◆ Provided passage
******************************
VISCOUNT CRANBORNE (Lancashire, N.E., Darwen)

Sir, I rise to order. I wish to know if the hon. Member is in order in what he is saying?

THE CHAIRMAN

I am reluctant to interfere with the hon. Member, but I am bound to say that the argument that he is pursuing is not relevant to the Vote before the House.

MR. T. P. O'CONNOR

Allow me, Sir, respectfully to point out that I have been dealing with the statement of the Chief Secretary that the Government had stood impartial between the Times on the one side and the Irish Members on the other. But I bow to your ruling. The Chief Secretary says that the Government had acted with impartiality; but if the Irish Members had been prosecuted by the Government they would have been presented with the names of all the witnesses. Did the Chief Secretary instruct the police constables even to give them the names of the witnesses who were to be brought against them, or did they tell them that Delaney had been sentenced to five years' penal servitude for highway robbery? Were they informed as to Le Caron or the other witnesses who were to be brought against them? Not a word, not a whisper, not a syllable did they hear of those witnesses who were to give that most damaging evidence—most damaging evidence if true. I know that the distinction between truth and falsehood is not very clearly grasped by many people. The names of those people were not given to the accused, and yet the Chief Secretary calls that standing impartially between the two sides in the case. The Chief Secretary and the Government went into that business with the Times; they went into it to win; and they did win by it until the calumnies and forgeries were exposed. Probably some hon. Members now in this House have got into Parliament through these calumnies and forgeries. The Government have elected to stand or fall with the Times; and now the Times and its cause and its forgeries have crumbled to dust; and the Times will drag the Chief Secretary and the Government down with it.
******************************
◆ Data excerpt
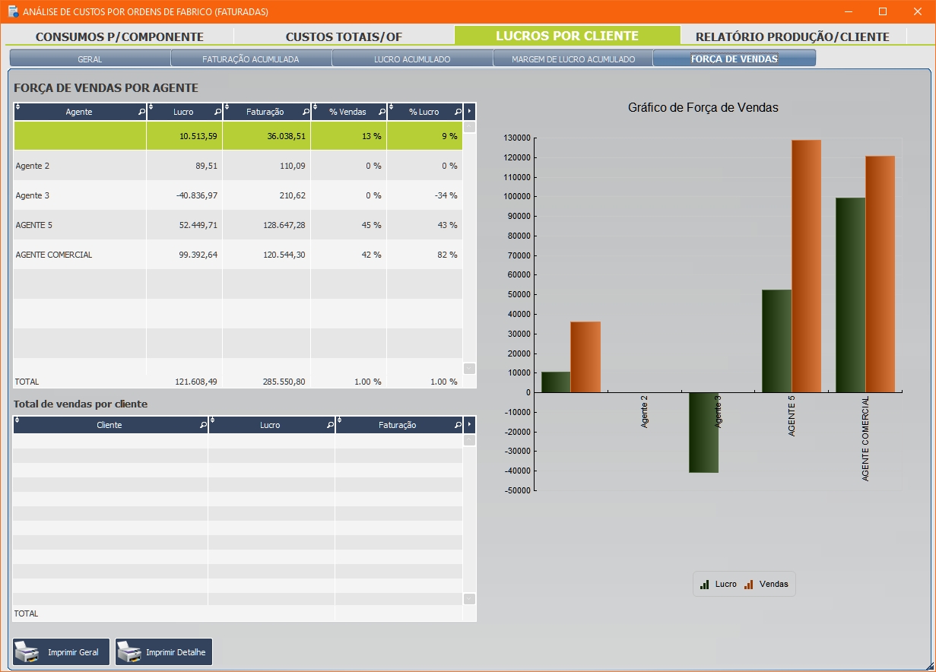Click the sort arrows icon in Agente header
The image size is (936, 672).
coord(17,107)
******************************
◆ Task
Duplicate the portion of the parliamentary debate excerpt between "Sir, I rise" and "before the House.", inclusive.

◆ Solution for this exercise
Sir, I rise to order. I wish to know if the hon. Member is in order in what he is saying?

THE CHAIRMAN

I am reluctant to interfere with the hon. Member, but I am bound to say that the argument that he is pursuing is not relevant to the Vote before the House.